Which lines of the data below contain "Panneaux"? Please show them all.
-=-=-
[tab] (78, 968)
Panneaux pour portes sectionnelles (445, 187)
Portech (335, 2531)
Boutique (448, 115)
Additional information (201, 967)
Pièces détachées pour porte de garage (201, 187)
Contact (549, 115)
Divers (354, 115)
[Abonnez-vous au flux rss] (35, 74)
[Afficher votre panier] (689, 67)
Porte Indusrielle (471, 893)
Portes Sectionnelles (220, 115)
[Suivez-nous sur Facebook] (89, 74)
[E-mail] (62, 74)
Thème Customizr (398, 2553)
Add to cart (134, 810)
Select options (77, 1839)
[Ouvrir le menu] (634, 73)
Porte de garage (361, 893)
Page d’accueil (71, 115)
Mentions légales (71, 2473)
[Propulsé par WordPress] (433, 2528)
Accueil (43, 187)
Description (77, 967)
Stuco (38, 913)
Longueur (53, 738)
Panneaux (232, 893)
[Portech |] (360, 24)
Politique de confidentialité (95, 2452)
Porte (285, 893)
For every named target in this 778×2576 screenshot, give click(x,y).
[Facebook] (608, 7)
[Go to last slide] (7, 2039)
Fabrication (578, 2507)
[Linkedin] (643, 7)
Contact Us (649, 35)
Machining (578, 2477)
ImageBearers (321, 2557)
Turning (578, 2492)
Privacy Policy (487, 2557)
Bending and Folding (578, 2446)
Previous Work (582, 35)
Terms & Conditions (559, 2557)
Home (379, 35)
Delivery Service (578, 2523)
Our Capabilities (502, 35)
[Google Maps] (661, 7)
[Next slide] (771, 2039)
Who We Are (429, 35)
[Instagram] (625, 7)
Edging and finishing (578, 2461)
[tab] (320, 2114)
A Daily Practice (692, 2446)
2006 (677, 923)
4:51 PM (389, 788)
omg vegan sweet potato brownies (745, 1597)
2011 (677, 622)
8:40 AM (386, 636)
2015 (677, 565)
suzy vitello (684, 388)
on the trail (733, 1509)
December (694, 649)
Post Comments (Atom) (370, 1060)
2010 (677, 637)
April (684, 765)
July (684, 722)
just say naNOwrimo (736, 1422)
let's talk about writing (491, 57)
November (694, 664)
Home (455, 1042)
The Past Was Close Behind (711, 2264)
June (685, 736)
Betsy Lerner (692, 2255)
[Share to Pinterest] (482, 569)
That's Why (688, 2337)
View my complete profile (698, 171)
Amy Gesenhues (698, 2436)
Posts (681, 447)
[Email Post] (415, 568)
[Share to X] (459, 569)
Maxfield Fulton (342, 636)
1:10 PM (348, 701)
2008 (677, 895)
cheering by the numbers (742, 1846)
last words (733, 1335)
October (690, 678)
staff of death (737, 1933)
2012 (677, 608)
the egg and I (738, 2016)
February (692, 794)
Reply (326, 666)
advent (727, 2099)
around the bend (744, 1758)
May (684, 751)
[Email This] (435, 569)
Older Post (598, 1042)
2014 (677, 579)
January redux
-=-=-
RESULT FOR THIS TASK:
Panneaux pour portes sectionnelles (445, 187)
Panneaux (232, 893)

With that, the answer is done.